[WRITTEN EXERCISE]:
Write out, word for word, every line of the records from the one containing "Click the Ministry" through the one containing "(x=961, y=465)", both included, and leave out the pictures.

begin

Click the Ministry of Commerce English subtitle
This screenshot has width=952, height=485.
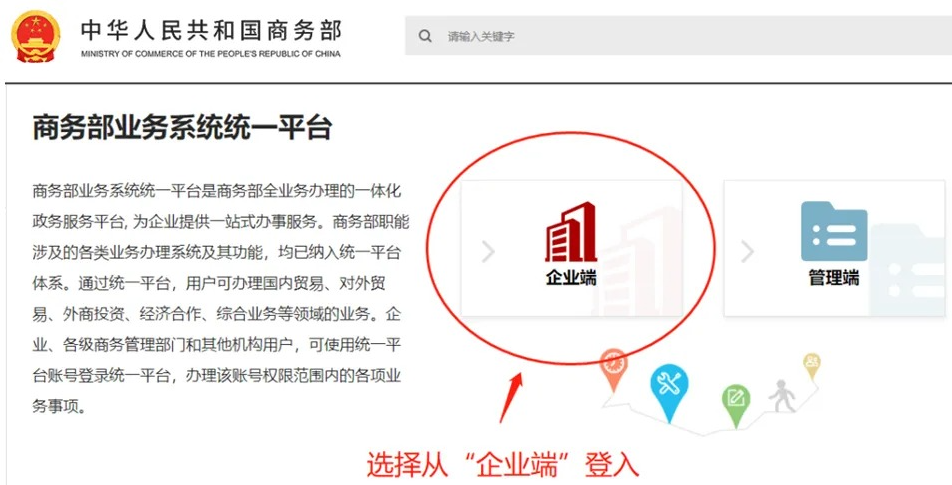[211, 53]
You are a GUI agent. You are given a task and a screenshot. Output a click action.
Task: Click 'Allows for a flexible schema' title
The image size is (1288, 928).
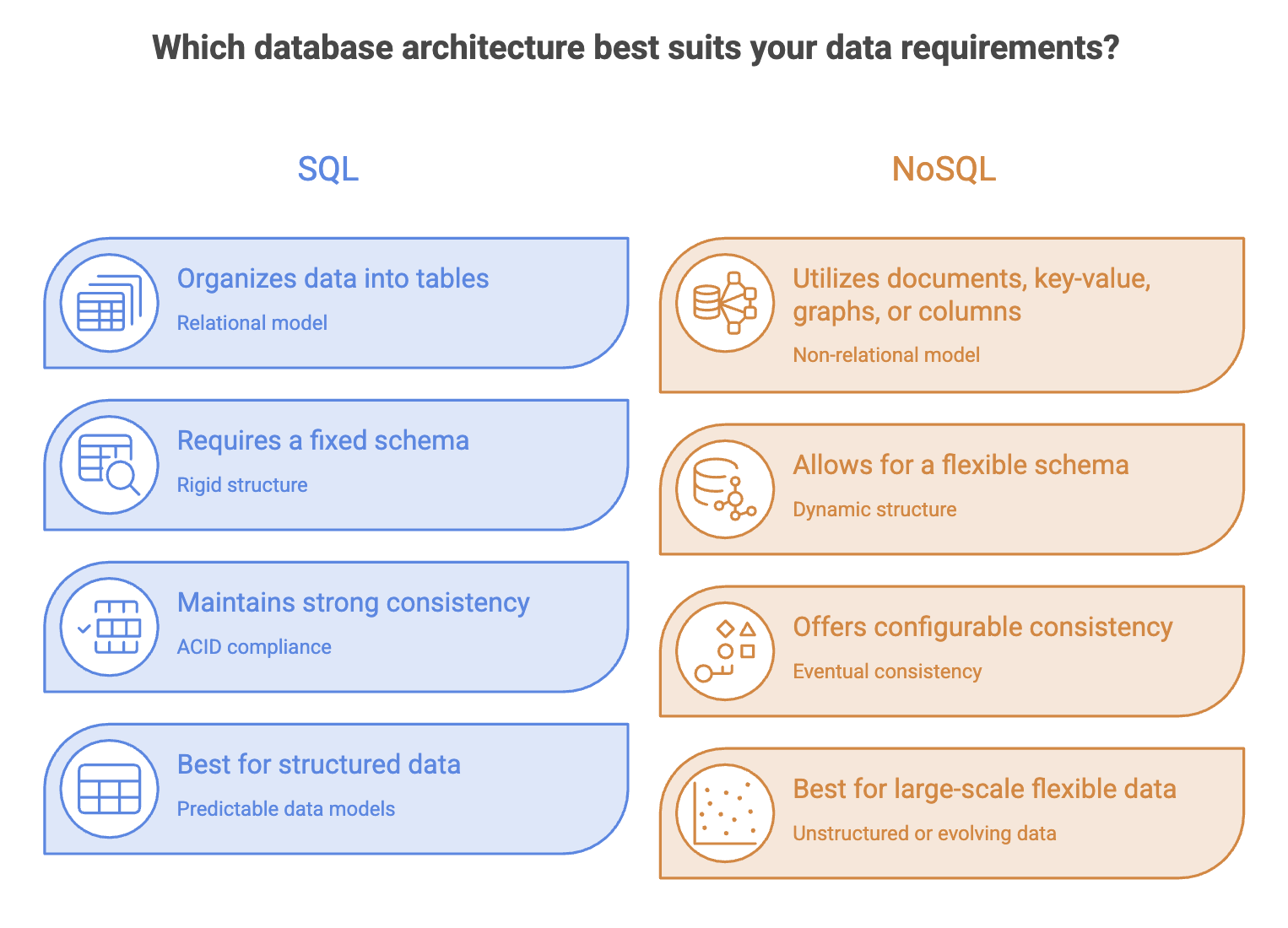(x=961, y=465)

end
begin

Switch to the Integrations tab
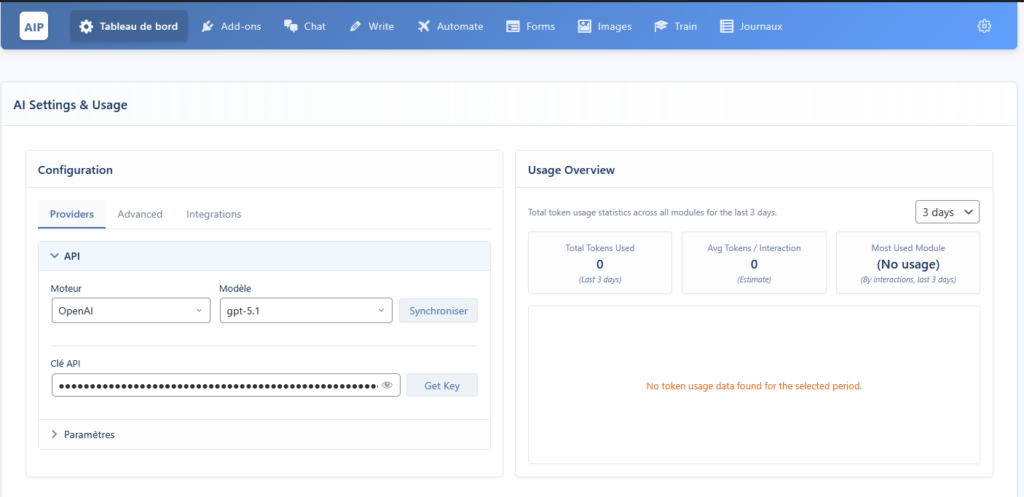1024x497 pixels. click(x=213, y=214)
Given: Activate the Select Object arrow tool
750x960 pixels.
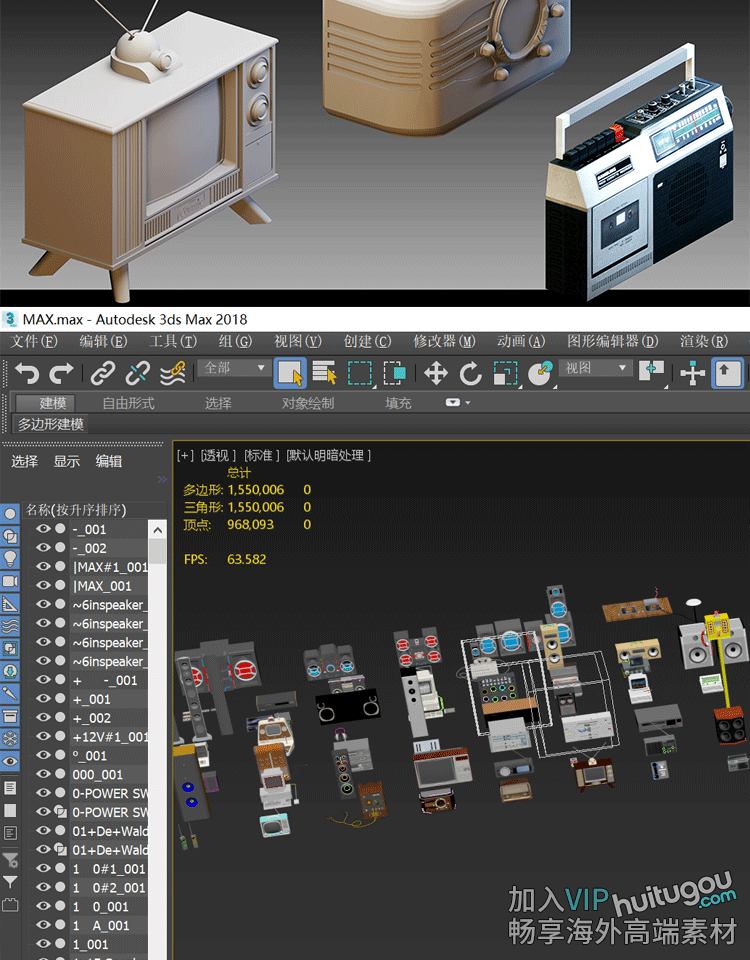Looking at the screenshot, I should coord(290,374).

end

[SOLUTION]:
Click the Ministry of Commerce English subtitle
This screenshot has width=952, height=485.
[211, 53]
You are a GUI agent. You are given a task and a screenshot. Output a click action.
Task: Click 'Allows for a flexible schema' title
The image size is (1288, 928).
(x=961, y=465)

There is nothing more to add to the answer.